▶ [INSTRUCTIONS TO FOLLOW]: An exact transcription of all the records is required, minus the images.
*** Begin section ***
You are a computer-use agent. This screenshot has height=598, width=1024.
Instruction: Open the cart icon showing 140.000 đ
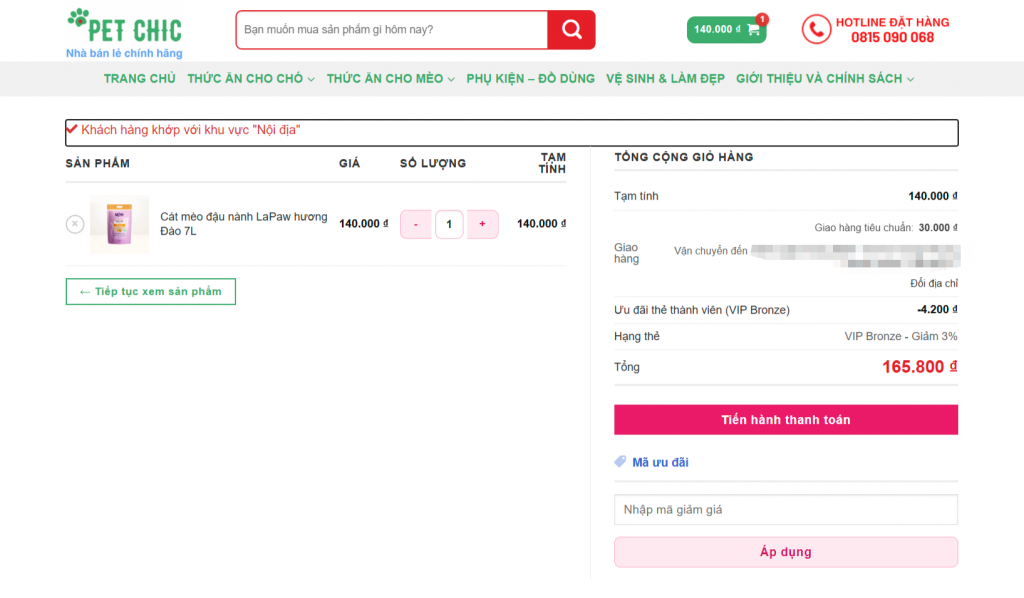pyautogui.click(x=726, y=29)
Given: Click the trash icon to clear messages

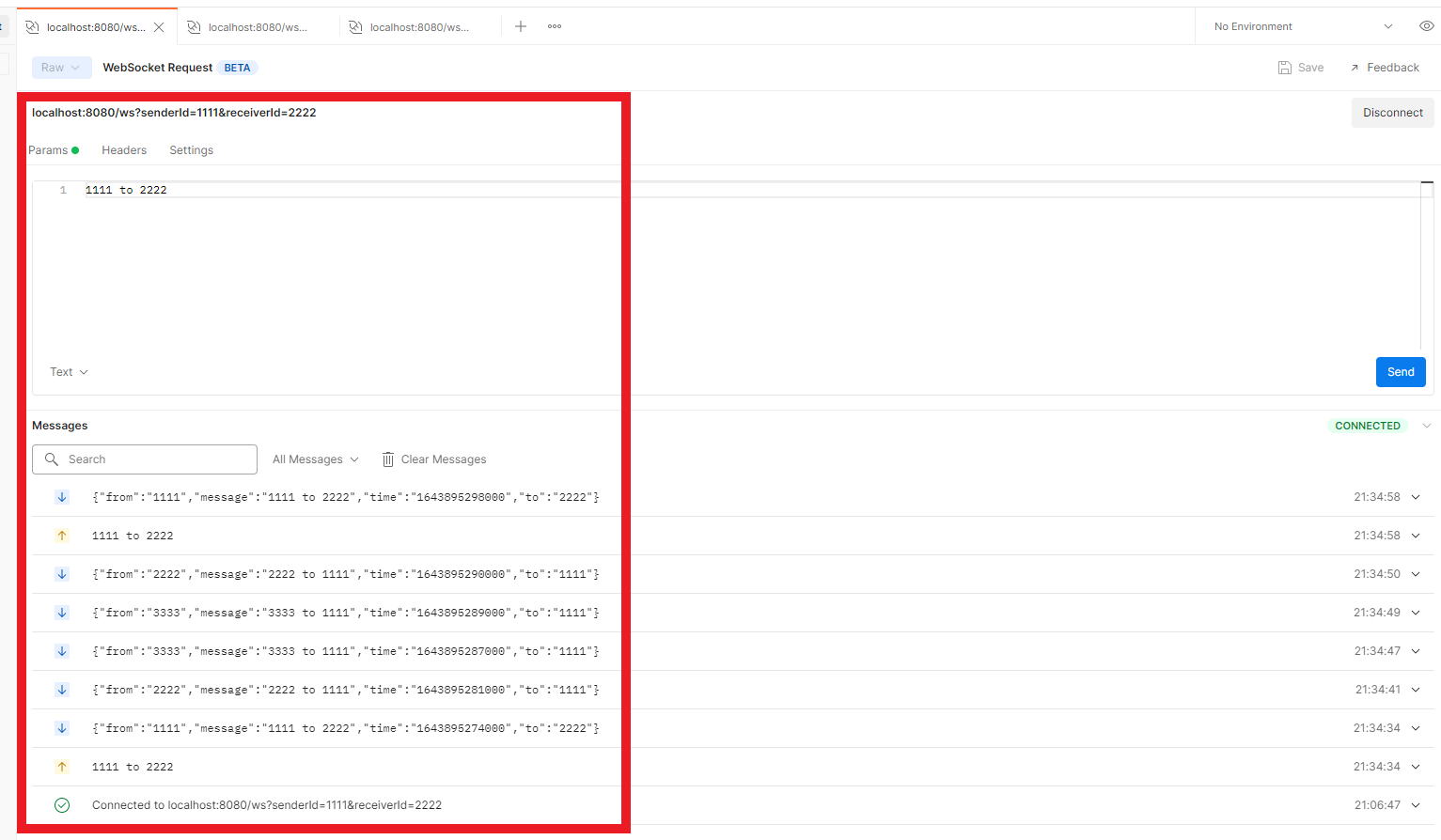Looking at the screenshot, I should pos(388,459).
*** End section ***
▶ [TASK ANSWER]:
You are a computer-use agent. This screenshot has height=598, width=1024.
Instruction: Open the cart icon showing 140.000 đ
pyautogui.click(x=726, y=29)
Given: Click the trash icon to clear messages

Looking at the screenshot, I should pos(388,459).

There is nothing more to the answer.